The benefits are not cost-free, however. The test we propose is based on assumptions about the properties of the residuals of the Euler equation. A rejection of the null hypothesis could therefore be due to the failure of these assumptions, and not necessarily of the permanent income model. Furthermore, since we relax certainty equivalence, we cannot exploit the relation between consumption, income innovations and age. For instance, we cannot check if the increase in consumption inequality slows down around retirement, as implied by the certainty equivalence case. Nor can we attribute the spreading of consumption inequality to permanent and transitory changes in uncertainty, as is proposed by Blundell and Preston (1997).

We use average cohort data to test our hypothesis. In the absence of long panel data on consumption, these data are particularly well-suited to the problem at hand. Although we cannot compute the cross-sectional variance of the same group of individuals over time, average cohort data allow us to track the variance of a representative sample of the same cohort. Another advantage of cohort data is that they allow us to apply an appropriate instrumental variables estimator. in detail

The empirical analysis, presented in Section 3, uses three approximations to the marginal utility of consumption. Initially, we measure marginal utility as the log of expenditure on non-durable goods. We then take into account the life-cycle of family size and define marginal utility as the log of-non-durable consumption expenditure per adult equivalent. Finally, we compute marginal utility by relying on available estimates of the parameters of a flexible utility function. These parameters have been estimated with the same data sets used in this paper. Having estimated the marginal utility for each household in the sample, we can then compute the cross-sectional variance of marginal utility of population groups defined by year of birth and test whether the coefficient of lagged on current variance is unity. The advantage of the third procedure is that marginal utility is allowed to depend on a full set of demographic and labor supply variables.

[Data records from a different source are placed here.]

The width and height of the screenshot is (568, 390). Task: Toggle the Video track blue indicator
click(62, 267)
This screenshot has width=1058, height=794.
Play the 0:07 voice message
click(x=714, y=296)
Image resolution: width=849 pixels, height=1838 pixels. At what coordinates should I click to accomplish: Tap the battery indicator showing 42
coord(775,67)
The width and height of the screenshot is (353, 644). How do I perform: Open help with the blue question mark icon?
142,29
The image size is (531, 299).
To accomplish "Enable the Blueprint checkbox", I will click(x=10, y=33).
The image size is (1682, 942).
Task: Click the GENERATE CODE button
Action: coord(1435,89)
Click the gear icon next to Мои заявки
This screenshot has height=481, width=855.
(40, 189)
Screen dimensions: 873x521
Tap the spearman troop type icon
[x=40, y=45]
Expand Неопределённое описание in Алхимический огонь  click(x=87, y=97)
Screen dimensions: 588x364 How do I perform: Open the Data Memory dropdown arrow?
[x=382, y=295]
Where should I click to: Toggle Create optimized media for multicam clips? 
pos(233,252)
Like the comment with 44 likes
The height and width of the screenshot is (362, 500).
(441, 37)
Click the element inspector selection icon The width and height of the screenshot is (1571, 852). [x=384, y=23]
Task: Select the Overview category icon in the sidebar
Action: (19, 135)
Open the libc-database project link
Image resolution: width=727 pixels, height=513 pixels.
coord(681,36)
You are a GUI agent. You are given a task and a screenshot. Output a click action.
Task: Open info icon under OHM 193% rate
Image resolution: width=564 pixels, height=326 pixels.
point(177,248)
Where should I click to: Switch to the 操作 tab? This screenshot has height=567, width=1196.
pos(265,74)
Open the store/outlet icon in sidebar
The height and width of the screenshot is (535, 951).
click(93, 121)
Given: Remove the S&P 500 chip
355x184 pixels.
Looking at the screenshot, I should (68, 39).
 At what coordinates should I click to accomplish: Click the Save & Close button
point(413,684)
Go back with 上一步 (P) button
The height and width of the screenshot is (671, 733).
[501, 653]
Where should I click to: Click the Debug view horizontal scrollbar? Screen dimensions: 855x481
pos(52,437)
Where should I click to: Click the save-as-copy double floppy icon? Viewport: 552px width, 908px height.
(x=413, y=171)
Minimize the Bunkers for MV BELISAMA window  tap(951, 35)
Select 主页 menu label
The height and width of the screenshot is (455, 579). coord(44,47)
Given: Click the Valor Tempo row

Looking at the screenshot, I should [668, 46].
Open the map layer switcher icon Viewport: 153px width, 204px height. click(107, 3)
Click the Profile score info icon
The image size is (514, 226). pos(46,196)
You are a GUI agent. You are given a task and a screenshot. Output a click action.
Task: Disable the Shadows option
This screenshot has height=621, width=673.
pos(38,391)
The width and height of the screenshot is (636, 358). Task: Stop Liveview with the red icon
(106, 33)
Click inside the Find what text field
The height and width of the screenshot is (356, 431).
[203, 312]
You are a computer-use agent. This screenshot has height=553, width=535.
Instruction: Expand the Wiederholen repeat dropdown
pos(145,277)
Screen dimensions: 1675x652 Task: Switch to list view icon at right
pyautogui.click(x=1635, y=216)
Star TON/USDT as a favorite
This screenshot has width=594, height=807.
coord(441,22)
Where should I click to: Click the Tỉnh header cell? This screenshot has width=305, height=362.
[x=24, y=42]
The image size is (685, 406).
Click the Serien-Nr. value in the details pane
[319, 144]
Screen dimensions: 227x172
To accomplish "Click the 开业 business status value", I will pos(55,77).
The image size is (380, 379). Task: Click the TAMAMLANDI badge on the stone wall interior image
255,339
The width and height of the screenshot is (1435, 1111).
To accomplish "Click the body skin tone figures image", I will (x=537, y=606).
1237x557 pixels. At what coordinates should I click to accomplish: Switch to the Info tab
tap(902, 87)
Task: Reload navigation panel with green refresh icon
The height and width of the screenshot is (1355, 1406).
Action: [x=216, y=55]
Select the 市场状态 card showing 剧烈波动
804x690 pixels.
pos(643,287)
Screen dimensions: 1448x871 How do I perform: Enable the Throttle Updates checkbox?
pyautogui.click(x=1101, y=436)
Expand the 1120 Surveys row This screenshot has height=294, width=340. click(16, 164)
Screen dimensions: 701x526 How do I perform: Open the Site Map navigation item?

We use three sets of cohort data. The British Family Expenditure Survey (1974-1993) and the US Consumer Expenditure Survey (1980-1992) cover a sufficiently long time span and allow consistent estimation of an Euler equation for consumption. We also use data drawn from the Italian Survey of Household Income and Wealth ( 1987-1993); since this is too short a time span to provide reliable estimates of the Euler equation, in this case we do not attempt to measure marginal utility by using a flexible utility function. Section 4 summarizes the results and relates them to the debate over welfare comparisons.